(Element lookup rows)
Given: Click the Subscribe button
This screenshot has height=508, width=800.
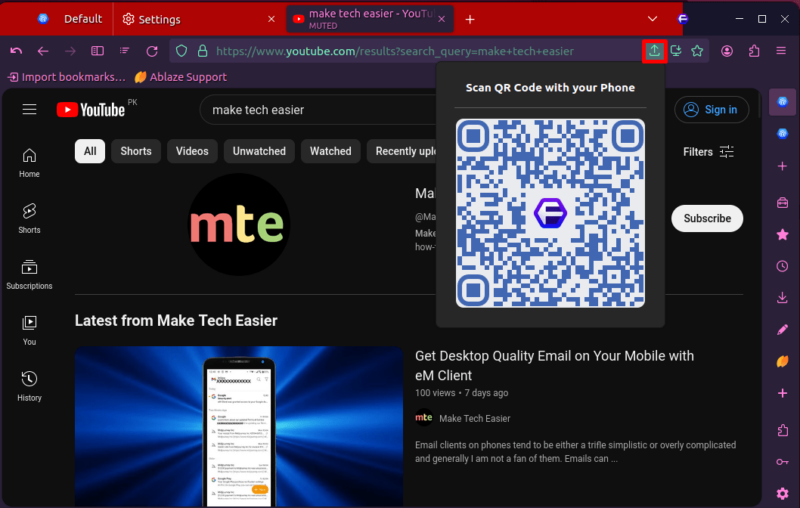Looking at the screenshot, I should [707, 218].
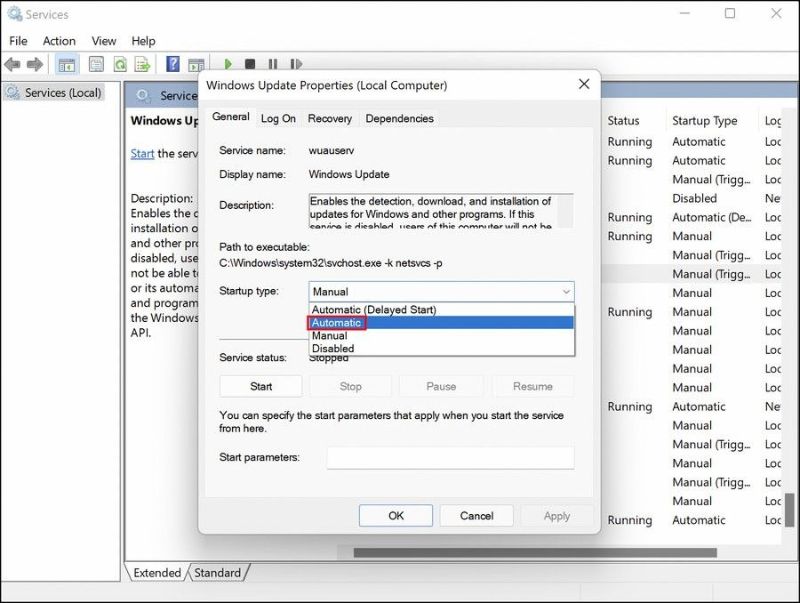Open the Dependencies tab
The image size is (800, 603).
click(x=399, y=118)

Aim of the task: Put each line of the rows above into a JSON list of strings, one string per line. Leave out blank lines and the pictures.

Task answer:
[
  "Given: Click the Subscribe button",
  "This screenshot has height=508, width=800.",
  "Looking at the screenshot, I should [707, 218].",
  "Open the Dependencies tab",
  "The image size is (800, 603).",
  "click(x=399, y=118)"
]